■ **What is required**: From the records below, please return each line that holds the word "computer".

━━━━━━

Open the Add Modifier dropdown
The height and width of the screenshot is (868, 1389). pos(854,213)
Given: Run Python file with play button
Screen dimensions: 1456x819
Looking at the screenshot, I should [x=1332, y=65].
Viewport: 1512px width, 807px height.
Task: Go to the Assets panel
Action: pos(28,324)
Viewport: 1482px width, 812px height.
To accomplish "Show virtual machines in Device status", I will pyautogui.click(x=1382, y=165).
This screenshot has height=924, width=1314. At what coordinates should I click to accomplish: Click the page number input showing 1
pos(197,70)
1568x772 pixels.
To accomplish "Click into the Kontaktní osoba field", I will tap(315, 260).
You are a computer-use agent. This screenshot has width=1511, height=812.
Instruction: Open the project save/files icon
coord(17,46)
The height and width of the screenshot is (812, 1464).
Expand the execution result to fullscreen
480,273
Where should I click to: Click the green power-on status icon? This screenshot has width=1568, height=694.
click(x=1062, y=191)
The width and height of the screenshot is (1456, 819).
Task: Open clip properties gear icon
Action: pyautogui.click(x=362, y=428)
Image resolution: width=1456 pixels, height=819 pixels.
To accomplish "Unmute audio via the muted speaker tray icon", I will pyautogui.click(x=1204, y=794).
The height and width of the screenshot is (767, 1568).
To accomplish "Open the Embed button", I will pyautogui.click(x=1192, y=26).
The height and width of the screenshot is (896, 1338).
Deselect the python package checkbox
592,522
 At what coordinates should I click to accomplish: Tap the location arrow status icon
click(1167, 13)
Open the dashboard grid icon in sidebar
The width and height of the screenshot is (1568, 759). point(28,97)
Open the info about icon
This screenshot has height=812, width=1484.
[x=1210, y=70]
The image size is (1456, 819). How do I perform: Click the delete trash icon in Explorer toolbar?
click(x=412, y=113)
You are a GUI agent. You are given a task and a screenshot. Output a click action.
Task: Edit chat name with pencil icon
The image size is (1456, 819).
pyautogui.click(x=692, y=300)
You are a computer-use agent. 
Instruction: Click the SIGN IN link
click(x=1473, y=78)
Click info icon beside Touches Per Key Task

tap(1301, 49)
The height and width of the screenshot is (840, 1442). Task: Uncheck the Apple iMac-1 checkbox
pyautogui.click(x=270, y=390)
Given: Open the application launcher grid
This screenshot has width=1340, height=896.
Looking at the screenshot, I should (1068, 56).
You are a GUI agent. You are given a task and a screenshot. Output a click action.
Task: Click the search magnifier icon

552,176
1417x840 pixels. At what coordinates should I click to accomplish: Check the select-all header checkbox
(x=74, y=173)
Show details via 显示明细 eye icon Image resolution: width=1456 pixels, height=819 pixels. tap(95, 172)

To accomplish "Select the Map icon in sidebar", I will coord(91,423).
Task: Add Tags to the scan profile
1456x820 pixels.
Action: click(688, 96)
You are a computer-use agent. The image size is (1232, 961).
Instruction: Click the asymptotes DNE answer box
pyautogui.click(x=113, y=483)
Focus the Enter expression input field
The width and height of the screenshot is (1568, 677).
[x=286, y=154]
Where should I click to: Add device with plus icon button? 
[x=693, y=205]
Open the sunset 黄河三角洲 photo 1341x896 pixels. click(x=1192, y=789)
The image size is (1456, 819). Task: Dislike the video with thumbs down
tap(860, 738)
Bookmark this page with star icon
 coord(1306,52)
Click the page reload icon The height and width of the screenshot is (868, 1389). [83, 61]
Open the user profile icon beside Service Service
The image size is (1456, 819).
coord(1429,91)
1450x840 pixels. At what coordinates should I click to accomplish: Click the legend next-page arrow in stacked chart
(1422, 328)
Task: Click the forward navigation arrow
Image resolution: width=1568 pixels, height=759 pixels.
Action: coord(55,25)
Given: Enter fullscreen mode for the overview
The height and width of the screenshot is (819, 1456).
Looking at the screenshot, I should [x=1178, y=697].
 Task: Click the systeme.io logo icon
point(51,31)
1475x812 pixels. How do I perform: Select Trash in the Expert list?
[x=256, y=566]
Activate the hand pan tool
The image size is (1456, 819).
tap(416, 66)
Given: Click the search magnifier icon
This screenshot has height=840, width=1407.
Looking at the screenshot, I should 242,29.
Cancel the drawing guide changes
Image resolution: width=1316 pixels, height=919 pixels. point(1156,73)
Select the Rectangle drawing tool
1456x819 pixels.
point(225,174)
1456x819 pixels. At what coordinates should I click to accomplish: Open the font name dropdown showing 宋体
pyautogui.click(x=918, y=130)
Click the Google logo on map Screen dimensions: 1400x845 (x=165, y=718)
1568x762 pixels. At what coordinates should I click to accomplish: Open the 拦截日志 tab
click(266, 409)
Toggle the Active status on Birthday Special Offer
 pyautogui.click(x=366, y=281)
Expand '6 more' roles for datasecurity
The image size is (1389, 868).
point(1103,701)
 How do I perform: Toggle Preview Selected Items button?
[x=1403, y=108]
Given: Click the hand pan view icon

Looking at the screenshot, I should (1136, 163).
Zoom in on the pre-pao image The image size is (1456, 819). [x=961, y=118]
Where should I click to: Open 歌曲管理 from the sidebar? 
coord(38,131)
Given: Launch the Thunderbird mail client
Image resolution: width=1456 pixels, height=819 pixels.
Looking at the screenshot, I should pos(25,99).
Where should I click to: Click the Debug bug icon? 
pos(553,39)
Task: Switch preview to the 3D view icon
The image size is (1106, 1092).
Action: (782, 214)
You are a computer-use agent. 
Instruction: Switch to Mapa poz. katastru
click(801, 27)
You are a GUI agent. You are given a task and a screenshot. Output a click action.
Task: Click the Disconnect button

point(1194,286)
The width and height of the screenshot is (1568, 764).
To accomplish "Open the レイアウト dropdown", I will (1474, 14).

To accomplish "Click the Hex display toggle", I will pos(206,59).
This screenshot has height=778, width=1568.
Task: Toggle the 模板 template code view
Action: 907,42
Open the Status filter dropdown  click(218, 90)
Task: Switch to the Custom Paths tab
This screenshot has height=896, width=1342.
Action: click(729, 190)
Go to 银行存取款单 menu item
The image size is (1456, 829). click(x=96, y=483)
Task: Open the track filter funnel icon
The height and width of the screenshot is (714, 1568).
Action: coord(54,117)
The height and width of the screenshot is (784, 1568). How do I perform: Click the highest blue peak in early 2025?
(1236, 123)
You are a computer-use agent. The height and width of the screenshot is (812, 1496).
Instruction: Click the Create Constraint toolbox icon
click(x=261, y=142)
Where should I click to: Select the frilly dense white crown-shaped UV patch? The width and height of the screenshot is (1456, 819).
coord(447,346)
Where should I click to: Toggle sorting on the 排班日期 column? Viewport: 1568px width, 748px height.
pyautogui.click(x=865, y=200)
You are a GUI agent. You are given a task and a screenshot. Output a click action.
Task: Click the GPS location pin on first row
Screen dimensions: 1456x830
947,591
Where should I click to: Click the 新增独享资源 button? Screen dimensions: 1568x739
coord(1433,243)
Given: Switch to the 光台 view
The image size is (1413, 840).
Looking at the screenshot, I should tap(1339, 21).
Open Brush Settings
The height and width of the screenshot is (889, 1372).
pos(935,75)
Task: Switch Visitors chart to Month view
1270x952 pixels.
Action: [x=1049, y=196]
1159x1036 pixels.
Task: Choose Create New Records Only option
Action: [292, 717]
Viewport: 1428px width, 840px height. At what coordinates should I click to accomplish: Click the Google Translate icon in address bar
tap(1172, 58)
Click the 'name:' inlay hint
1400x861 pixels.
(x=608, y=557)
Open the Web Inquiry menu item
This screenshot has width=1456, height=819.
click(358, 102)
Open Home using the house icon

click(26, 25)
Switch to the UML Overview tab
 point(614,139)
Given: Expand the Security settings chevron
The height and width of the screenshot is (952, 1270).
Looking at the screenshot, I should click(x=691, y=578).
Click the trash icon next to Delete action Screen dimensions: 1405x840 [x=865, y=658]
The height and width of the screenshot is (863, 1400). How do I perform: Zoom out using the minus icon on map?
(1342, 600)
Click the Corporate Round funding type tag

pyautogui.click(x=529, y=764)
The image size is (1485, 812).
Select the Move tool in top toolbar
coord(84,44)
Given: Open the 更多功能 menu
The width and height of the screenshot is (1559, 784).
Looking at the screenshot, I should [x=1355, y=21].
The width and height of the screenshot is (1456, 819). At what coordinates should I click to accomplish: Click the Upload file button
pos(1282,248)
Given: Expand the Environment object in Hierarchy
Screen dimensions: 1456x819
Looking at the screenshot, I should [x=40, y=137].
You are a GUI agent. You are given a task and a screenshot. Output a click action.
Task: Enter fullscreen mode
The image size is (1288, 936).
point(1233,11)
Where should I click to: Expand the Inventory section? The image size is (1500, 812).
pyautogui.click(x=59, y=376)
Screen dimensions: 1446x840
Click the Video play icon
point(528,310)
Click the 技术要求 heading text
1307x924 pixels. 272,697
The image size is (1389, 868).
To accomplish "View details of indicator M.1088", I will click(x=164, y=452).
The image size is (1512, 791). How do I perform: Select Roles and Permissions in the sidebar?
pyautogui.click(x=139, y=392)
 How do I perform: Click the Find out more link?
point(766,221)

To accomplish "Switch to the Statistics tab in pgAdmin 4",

━━━━━━

■ **Solution below**:
You are a computer-use agent. This screenshot has width=1511, height=812.
You are a computer-use agent. 
You are a computer-use agent. The image size is (1232, 961).
You are a computer-use agent. 
You are a computer-use agent. The height and width of the screenshot is (812, 1496).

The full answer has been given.